◆ WHAT IS EXPECTED
Go through the data and copy every line in which "checkmark" appears.

◆ RECORDS TO PROCESS
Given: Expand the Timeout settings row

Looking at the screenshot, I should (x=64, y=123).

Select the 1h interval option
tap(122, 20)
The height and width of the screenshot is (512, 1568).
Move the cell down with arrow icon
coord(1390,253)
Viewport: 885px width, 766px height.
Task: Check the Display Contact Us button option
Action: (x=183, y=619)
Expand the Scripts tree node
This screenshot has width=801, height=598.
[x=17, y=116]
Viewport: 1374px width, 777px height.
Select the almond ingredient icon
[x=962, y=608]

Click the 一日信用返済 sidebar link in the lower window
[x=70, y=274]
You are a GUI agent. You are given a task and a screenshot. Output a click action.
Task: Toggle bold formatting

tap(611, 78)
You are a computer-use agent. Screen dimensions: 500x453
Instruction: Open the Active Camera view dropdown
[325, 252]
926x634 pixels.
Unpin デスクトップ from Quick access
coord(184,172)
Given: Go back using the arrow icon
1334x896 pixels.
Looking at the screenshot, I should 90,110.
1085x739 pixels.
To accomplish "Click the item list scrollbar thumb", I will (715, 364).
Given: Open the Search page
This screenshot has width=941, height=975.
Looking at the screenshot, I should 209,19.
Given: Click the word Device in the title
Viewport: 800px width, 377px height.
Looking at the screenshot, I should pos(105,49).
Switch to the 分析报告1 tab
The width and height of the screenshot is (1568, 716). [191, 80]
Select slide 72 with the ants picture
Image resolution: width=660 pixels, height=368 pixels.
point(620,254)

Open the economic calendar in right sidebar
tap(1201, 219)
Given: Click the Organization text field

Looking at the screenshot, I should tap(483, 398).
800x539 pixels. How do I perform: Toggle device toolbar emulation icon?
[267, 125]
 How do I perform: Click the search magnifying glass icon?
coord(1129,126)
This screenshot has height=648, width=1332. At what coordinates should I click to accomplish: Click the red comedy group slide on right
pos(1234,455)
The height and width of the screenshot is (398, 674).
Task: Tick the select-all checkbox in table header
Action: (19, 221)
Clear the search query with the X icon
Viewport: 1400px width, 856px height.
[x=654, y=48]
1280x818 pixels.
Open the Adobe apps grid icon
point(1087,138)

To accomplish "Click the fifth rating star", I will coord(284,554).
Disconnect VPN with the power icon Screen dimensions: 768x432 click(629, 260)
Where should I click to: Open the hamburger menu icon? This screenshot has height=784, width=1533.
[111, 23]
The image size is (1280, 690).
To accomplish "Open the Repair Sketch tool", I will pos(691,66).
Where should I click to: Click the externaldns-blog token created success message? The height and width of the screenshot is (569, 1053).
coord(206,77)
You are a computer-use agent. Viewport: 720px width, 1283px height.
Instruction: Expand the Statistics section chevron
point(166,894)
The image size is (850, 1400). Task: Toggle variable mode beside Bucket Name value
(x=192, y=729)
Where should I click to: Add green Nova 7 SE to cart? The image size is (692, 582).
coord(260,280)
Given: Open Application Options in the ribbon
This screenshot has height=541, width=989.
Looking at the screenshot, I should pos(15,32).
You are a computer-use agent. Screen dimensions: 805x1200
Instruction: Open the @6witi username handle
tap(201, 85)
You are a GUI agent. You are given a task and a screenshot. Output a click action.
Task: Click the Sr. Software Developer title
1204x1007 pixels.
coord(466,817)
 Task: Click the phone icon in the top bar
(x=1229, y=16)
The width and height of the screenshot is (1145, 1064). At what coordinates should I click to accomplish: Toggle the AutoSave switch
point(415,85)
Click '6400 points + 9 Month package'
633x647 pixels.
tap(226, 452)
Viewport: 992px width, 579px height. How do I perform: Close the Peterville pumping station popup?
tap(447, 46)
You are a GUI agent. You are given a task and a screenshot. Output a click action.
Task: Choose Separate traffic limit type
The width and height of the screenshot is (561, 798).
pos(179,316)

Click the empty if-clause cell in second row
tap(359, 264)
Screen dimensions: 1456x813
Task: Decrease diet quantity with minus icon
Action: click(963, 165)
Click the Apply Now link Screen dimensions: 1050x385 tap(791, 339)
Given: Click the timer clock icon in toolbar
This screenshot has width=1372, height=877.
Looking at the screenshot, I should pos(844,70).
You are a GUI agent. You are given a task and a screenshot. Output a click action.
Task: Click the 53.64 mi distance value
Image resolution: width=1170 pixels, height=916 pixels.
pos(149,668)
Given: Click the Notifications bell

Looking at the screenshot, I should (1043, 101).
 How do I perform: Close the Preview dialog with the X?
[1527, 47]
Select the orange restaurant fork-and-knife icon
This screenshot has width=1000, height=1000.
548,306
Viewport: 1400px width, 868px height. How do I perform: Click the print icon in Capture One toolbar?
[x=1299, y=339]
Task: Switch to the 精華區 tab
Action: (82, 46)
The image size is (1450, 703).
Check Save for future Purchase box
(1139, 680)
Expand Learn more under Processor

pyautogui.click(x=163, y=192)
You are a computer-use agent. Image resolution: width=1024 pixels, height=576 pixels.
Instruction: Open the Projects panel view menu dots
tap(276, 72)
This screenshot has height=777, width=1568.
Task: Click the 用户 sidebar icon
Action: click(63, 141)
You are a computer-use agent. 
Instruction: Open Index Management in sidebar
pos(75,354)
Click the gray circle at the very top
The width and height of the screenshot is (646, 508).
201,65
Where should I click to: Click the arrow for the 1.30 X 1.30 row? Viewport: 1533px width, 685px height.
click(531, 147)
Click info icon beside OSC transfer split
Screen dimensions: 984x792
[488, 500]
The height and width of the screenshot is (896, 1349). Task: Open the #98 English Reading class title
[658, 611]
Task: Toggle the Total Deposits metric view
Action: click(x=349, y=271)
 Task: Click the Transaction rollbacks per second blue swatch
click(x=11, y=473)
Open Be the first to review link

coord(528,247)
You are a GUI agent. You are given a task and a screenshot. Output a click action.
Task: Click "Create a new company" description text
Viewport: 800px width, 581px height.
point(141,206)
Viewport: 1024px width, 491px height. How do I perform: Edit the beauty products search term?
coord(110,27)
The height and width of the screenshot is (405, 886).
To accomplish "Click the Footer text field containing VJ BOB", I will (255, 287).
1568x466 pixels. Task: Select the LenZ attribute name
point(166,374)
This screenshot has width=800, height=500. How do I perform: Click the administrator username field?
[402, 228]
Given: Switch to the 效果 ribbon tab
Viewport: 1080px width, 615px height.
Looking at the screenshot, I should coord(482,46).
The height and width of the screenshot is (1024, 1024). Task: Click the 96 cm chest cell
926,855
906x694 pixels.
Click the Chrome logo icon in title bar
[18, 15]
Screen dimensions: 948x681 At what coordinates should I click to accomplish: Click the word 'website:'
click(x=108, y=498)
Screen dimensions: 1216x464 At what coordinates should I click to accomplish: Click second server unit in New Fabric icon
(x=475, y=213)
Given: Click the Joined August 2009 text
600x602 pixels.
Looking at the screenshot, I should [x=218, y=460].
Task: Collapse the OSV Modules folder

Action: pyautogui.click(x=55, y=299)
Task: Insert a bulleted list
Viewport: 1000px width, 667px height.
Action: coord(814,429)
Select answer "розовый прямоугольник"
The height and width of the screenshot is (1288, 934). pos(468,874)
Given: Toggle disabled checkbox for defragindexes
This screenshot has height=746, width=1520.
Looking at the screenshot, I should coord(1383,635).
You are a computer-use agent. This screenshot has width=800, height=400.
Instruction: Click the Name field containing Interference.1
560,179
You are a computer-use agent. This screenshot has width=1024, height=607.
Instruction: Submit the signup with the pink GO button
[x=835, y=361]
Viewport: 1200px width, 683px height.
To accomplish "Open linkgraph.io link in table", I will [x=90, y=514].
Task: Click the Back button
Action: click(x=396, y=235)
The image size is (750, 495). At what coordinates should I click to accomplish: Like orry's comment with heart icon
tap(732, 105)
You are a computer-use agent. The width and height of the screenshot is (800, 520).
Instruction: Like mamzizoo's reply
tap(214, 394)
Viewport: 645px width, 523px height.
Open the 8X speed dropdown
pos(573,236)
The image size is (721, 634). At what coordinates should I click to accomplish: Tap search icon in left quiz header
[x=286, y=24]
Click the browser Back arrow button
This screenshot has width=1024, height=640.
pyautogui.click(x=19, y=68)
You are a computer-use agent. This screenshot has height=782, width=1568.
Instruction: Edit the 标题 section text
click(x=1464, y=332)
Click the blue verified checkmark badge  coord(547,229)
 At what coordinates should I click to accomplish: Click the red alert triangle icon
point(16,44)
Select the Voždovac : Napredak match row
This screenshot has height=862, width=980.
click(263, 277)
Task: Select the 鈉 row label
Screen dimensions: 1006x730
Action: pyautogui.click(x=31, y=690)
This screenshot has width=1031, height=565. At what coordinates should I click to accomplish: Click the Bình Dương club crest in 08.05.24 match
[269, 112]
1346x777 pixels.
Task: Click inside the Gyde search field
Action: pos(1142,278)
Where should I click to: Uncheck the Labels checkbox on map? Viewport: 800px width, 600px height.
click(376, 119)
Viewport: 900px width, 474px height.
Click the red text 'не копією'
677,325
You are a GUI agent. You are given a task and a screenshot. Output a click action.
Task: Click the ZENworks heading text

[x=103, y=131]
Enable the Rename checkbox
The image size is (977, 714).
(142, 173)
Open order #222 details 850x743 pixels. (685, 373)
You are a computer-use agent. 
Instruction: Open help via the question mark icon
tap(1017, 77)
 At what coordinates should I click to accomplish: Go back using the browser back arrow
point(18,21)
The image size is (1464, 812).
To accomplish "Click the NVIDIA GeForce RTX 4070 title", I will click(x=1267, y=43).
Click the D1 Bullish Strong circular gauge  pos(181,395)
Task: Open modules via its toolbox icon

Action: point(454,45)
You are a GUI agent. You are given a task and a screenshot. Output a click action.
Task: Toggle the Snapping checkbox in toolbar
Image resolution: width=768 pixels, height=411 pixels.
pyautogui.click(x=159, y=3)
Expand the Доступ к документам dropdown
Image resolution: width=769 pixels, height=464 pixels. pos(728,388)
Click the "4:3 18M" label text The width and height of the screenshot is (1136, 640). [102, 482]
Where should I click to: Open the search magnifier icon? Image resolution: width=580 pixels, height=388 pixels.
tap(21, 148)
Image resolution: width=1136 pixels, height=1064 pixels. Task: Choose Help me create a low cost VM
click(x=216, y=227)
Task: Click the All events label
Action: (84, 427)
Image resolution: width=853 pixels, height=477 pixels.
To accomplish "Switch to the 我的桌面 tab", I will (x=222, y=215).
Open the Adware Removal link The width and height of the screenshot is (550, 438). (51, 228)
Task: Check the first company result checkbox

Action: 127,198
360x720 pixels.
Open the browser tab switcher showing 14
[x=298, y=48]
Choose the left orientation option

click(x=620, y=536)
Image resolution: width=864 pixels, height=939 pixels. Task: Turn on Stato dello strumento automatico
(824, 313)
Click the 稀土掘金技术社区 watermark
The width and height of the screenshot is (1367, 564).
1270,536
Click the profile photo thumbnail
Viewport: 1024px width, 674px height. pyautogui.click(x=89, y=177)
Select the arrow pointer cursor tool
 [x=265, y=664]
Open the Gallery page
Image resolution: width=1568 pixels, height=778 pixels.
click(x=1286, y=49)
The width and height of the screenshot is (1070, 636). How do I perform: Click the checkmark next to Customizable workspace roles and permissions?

◆ RESPONSE TO THE TASK
Click the blue verified checkmark badge  coord(547,229)
The width and height of the screenshot is (1070, 636). How do I perform: Click the checkmark next to Customizable workspace roles and permissions?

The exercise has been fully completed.